### [The problem]
Format the records below as a JSON list of strings, with one string for each line and no entries for blank lines.

### [Task material]

○ ○ ○ ○ ○ ○ ○

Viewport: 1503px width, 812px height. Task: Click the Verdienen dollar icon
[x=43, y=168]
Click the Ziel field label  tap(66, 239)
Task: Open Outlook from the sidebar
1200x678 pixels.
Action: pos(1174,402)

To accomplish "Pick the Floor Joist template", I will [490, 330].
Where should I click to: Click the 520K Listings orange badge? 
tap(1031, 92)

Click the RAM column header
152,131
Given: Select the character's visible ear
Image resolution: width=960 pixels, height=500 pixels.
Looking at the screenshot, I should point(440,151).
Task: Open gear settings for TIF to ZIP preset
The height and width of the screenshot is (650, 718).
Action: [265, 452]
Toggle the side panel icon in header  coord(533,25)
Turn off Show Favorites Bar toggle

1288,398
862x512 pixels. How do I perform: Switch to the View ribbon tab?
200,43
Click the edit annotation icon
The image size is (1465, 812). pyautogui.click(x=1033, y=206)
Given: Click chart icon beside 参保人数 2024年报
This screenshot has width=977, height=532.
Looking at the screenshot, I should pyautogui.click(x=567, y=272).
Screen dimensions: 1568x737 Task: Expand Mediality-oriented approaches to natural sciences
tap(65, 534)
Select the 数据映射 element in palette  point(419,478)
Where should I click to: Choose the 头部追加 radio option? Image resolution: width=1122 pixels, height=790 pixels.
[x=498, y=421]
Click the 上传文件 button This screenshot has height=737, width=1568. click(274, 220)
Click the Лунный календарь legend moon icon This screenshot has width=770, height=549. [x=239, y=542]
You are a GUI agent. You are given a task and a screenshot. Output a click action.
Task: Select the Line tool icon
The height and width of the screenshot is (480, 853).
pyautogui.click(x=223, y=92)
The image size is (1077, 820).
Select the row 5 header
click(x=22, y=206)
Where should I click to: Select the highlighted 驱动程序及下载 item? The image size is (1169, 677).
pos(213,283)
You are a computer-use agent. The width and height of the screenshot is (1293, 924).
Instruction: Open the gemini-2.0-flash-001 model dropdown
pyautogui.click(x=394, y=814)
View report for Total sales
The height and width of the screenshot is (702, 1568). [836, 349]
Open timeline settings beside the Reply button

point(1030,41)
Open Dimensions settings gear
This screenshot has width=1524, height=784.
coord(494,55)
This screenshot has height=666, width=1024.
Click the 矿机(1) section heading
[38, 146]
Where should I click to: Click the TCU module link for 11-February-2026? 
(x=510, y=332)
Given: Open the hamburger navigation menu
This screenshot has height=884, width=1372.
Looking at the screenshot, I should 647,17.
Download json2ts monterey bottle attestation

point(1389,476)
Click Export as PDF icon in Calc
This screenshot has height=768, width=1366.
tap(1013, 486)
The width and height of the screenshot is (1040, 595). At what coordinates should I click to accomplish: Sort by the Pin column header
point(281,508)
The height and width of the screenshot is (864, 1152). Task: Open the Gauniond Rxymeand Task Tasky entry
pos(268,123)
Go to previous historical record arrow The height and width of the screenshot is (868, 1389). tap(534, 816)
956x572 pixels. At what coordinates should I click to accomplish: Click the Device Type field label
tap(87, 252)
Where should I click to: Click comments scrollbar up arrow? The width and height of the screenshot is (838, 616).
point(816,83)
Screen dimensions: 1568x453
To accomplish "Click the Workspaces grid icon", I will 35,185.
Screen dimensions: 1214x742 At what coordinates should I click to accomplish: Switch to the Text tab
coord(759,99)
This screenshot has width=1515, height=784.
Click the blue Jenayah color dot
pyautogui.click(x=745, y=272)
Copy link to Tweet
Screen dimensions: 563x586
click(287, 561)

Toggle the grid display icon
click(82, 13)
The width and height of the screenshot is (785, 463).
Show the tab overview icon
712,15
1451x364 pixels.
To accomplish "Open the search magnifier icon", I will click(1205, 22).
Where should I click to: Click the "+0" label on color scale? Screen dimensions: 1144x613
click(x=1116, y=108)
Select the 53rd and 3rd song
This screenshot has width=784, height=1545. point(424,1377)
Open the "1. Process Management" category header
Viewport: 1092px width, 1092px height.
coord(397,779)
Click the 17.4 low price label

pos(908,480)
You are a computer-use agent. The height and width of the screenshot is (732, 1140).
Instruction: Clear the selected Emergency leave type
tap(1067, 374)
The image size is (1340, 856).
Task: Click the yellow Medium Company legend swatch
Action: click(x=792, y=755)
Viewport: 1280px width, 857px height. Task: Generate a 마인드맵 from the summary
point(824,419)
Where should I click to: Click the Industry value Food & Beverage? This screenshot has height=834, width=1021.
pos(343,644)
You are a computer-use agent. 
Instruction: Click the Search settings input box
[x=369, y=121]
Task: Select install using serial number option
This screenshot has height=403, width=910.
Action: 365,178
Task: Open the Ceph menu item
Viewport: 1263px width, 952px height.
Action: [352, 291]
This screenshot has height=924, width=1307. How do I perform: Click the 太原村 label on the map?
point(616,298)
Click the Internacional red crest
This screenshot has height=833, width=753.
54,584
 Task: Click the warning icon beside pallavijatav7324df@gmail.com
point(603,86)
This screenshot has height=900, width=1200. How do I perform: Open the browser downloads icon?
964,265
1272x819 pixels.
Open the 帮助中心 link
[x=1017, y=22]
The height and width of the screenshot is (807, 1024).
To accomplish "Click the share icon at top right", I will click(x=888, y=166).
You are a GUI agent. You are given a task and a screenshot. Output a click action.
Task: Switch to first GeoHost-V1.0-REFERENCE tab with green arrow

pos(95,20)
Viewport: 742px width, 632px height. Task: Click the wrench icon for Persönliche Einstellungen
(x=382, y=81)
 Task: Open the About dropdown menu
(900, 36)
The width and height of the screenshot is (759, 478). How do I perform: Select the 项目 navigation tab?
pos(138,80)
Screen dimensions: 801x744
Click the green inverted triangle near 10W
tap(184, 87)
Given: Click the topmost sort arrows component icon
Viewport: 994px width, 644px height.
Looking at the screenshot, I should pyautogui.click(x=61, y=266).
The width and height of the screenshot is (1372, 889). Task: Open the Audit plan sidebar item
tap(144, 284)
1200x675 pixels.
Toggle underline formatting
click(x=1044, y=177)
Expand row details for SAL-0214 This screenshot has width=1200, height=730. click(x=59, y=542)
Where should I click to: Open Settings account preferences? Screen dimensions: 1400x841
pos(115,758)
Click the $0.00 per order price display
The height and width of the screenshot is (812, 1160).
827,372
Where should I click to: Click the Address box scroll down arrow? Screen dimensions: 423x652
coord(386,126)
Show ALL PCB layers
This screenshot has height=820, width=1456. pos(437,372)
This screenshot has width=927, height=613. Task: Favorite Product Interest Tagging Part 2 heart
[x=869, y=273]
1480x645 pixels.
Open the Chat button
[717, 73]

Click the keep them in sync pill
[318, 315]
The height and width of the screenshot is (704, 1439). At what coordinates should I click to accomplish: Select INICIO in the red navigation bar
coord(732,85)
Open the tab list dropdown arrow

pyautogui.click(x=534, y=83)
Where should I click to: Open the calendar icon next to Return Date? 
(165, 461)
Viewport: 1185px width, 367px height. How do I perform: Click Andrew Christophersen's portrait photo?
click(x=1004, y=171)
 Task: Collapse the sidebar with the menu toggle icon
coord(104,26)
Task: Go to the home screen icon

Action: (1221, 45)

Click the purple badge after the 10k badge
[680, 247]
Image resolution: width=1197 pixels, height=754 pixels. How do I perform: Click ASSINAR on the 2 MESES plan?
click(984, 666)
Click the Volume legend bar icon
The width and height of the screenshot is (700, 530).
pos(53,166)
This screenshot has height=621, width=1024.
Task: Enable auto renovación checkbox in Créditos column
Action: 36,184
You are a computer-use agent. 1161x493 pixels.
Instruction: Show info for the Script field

○ ○ ○ ○ ○ ○ ○

### [Complete response]
[
  "Viewport: 1503px width, 812px height. Task: Click the Verdienen dollar icon",
  "[x=43, y=168]",
  "Click the Ziel field label  tap(66, 239)",
  "Task: Open Outlook from the sidebar",
  "1200x678 pixels.",
  "Action: pos(1174,402)",
  "To accomplish \"Pick the Floor Joist template\", I will [490, 330].",
  "Where should I click to: Click the 520K Listings orange badge? ",
  "tap(1031, 92)",
  "Click the RAM column header",
  "152,131",
  "Given: Select the character's visible ear",
  "Image resolution: width=960 pixels, height=500 pixels.",
  "Looking at the screenshot, I should point(440,151).",
  "Task: Open gear settings for TIF to ZIP preset",
  "The height and width of the screenshot is (650, 718).",
  "Action: [265, 452]",
  "Toggle the side panel icon in header  coord(533,25)",
  "Turn off Show Favorites Bar toggle",
  "1288,398",
  "862x512 pixels. How do I perform: Switch to the View ribbon tab?",
  "200,43",
  "Click the edit annotation icon",
  "The image size is (1465, 812). pyautogui.click(x=1033, y=206)",
  "Given: Click chart icon beside 参保人数 2024年报",
  "This screenshot has width=977, height=532.",
  "Looking at the screenshot, I should pyautogui.click(x=567, y=272).",
  "Screen dimensions: 1568x737 Task: Expand Mediality-oriented approaches to natural sciences",
  "tap(65, 534)",
  "Select the 数据映射 element in palette  point(419,478)",
  "Where should I click to: Choose the 头部追加 radio option? Image resolution: width=1122 pixels, height=790 pixels.",
  "[x=498, y=421]",
  "Click the 上传文件 button This screenshot has height=737, width=1568. click(274, 220)",
  "Click the Лунный календарь legend moon icon This screenshot has width=770, height=549. [x=239, y=542]",
  "You are a GUI agent. You are given a task and a screenshot. Output a click action.",
  "Task: Select the Line tool icon",
  "The height and width of the screenshot is (480, 853).",
  "pyautogui.click(x=223, y=92)",
  "The image size is (1077, 820).",
  "Select the row 5 header",
  "click(x=22, y=206)",
  "Where should I click to: Select the highlighted 驱动程序及下载 item? The image size is (1169, 677).",
  "pos(213,283)",
  "You are a computer-use agent. The width and height of the screenshot is (1293, 924).",
  "Instruction: Open the gemini-2.0-flash-001 model dropdown",
  "pyautogui.click(x=394, y=814)",
  "View report for Total sales",
  "The height and width of the screenshot is (702, 1568). [836, 349]",
  "Open timeline settings beside the Reply button",
  "point(1030,41)",
  "Open Dimensions settings gear",
  "This screenshot has width=1524, height=784.",
  "coord(494,55)",
  "This screenshot has height=666, width=1024.",
  "Click the 矿机(1) section heading",
  "[38, 146]",
  "Where should I click to: Click the TCU module link for 11-February-2026? ",
  "(x=510, y=332)",
  "Given: Open the hamburger navigation menu",
  "This screenshot has height=884, width=1372.",
  "Looking at the screenshot, I should 647,17.",
  "Download json2ts monterey bottle attestation",
  "point(1389,476)",
  "Click Export as PDF icon in Calc",
  "This screenshot has height=768, width=1366.",
  "tap(1013, 486)",
  "The width and height of the screenshot is (1040, 595). At what coordinates should I click to accomplish: Sort by the Pin column header",
  "point(281,508)",
  "The height and width of the screenshot is (864, 1152). Task: Open the Gauniond Rxymeand Task Tasky entry",
  "pos(268,123)",
  "Go to previous historical record arrow The height and width of the screenshot is (868, 1389). tap(534, 816)",
  "956x572 pixels. At what coordinates should I click to accomplish: Click the Device Type field label",
  "tap(87, 252)",
  "Where should I click to: Click comments scrollbar up arrow? The width and height of the screenshot is (838, 616).",
  "point(816,83)",
  "Screen dimensions: 1568x453",
  "To accomplish \"Click the Workspaces grid icon\", I will 35,185.",
  "Screen dimensions: 1214x742 At what coordinates should I click to accomplish: Switch to the Text tab",
  "coord(759,99)",
  "This screenshot has width=1515, height=784.",
  "Click the blue Jenayah color dot",
  "pyautogui.click(x=745, y=272)",
  "Copy link to Tweet",
  "Screen dimensions: 563x586",
  "click(287, 561)",
  "Toggle the grid display icon",
  "click(82, 13)",
  "The width and height of the screenshot is (785, 463).",
  "Show the tab overview icon",
  "712,15",
  "1451x364 pixels.",
  "To accomplish \"Open the search magnifier icon\", I will click(1205, 22).",
  "Where should I click to: Click the \"+0\" label on color scale? Screen dimensions: 1144x613",
  "click(x=1116, y=108)",
  "Select the 53rd and 3rd song",
  "This screenshot has width=784, height=1545. point(424,1377)",
  "Open the \"1. Process Management\" category header",
  "Viewport: 1092px width, 1092px height.",
  "coord(397,779)",
  "Click the 17.4 low price label",
  "pos(908,480)",
  "You are a computer-use agent. The height and width of the screenshot is (732, 1140).",
  "Instruction: Clear the selected Emergency leave type",
  "tap(1067, 374)",
  "The image size is (1340, 856).",
  "Task: Click the yellow Medium Company legend swatch",
  "Action: click(x=792, y=755)",
  "Viewport: 1280px width, 857px height. Task: Generate a 마인드맵 from the summary",
  "point(824,419)",
  "Where should I click to: Click the Industry value Food & Beverage? This screenshot has height=834, width=1021.",
  "pos(343,644)",
  "You are a computer-use agent. ",
  "Instruction: Click the Search settings input box",
  "[x=369, y=121]",
  "Task: Select install using serial number option",
  "This screenshot has height=403, width=910.",
  "Action: 365,178",
  "Task: Open the Ceph menu item",
  "Viewport: 1263px width, 952px height.",
  "Action: [352, 291]",
  "This screenshot has height=924, width=1307. How do I perform: Click the 太原村 label on the map?",
  "point(616,298)",
  "Click the Internacional red crest",
  "This screenshot has height=833, width=753.",
  "54,584",
  " Task: Click the warning icon beside pallavijatav7324df@gmail.com",
  "point(603,86)",
  "This screenshot has height=900, width=1200. How do I perform: Open the browser downloads icon?",
  "964,265",
  "1272x819 pixels.",
  "Open the 帮助中心 link",
  "[x=1017, y=22]",
  "The height and width of the screenshot is (807, 1024).",
  "To accomplish \"Click the share icon at top right\", I will click(x=888, y=166).",
  "You are a GUI agent. You are given a task and a screenshot. Output a click action.",
  "Task: Switch to first GeoHost-V1.0-REFERENCE tab with green arrow",
  "pos(95,20)",
  "Viewport: 742px width, 632px height. Task: Click the wrench icon for Persönliche Einstellungen",
  "(x=382, y=81)",
  " Task: Open the About dropdown menu",
  "(900, 36)",
  "The width and height of the screenshot is (759, 478). How do I perform: Select the 项目 navigation tab?",
  "pos(138,80)",
  "Screen dimensions: 801x744",
  "Click the green inverted triangle near 10W",
  "tap(184, 87)",
  "Given: Click the topmost sort arrows component icon",
  "Viewport: 994px width, 644px height.",
  "Looking at the screenshot, I should pyautogui.click(x=61, y=266).",
  "The width and height of the screenshot is (1372, 889). Task: Open the Audit plan sidebar item",
  "tap(144, 284)",
  "1200x675 pixels.",
  "Toggle underline formatting",
  "click(x=1044, y=177)",
  "Expand row details for SAL-0214 This screenshot has width=1200, height=730. click(x=59, y=542)",
  "Where should I click to: Open Settings account preferences? Screen dimensions: 1400x841",
  "pos(115,758)",
  "Click the $0.00 per order price display",
  "The height and width of the screenshot is (812, 1160).",
  "827,372",
  "Where should I click to: Click the Address box scroll down arrow? Screen dimensions: 423x652",
  "coord(386,126)",
  "Show ALL PCB layers",
  "This screenshot has height=820, width=1456. pos(437,372)",
  "This screenshot has width=927, height=613. Task: Favorite Product Interest Tagging Part 2 heart",
  "[x=869, y=273]",
  "1480x645 pixels.",
  "Open the Chat button",
  "[717, 73]",
  "Click the keep them in sync pill",
  "[318, 315]",
  "The height and width of the screenshot is (704, 1439). At what coordinates should I click to accomplish: Select INICIO in the red navigation bar",
  "coord(732,85)",
  "Open the tab list dropdown arrow",
  "pyautogui.click(x=534, y=83)",
  "Where should I click to: Open the calendar icon next to Return Date? ",
  "(165, 461)",
  "Viewport: 1185px width, 367px height. How do I perform: Click Andrew Christophersen's portrait photo?",
  "click(x=1004, y=171)",
  " Task: Collapse the sidebar with the menu toggle icon",
  "coord(104,26)",
  "Task: Go to the home screen icon",
  "Action: (1221, 45)",
  "Click the purple badge after the 10k badge",
  "[680, 247]",
  "Image resolution: width=1197 pixels, height=754 pixels. How do I perform: Click ASSINAR on the 2 MESES plan?",
  "click(984, 666)",
  "Click the Volume legend bar icon",
  "The width and height of the screenshot is (700, 530).",
  "pos(53,166)",
  "This screenshot has height=621, width=1024.",
  "Task: Enable auto renovación checkbox in Créditos column",
  "Action: 36,184",
  "You are a computer-use agent. 1161x493 pixels.",
  "Instruction: Show info for the Script field"
]